== Short task ==
Rewrite the items starting at the line that has "Given: Open the PROBLEMS panel tab" and continuing through the last one, changing "Source Code" to "Source Control" and leaving everything else as it is.

== Material shown ==
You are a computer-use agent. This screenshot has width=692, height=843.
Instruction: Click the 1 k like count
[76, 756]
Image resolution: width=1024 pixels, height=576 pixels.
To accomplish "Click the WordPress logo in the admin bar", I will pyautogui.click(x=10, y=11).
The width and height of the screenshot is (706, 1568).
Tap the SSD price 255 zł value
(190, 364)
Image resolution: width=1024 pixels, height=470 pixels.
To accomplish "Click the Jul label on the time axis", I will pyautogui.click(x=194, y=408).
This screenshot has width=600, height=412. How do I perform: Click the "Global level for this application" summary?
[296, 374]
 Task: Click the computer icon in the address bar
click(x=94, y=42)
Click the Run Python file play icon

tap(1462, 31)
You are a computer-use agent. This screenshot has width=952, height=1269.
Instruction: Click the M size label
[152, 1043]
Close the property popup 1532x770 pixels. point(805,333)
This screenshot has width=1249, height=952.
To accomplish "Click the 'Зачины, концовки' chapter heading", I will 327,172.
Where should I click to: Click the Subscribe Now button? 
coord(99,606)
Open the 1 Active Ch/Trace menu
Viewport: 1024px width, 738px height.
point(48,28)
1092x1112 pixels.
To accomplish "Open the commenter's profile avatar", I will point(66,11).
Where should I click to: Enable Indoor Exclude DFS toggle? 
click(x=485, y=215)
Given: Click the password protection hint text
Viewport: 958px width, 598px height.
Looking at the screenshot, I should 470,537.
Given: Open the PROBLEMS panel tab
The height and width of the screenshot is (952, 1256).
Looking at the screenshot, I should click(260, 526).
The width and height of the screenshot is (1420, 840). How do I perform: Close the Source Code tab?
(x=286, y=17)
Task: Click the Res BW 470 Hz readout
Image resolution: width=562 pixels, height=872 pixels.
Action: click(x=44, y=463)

== Result ==
Given: Open the PROBLEMS panel tab
The height and width of the screenshot is (952, 1256).
Looking at the screenshot, I should click(260, 526).
The width and height of the screenshot is (1420, 840). How do I perform: Close the Source Control tab?
(x=286, y=17)
Task: Click the Res BW 470 Hz readout
Image resolution: width=562 pixels, height=872 pixels.
Action: click(x=44, y=463)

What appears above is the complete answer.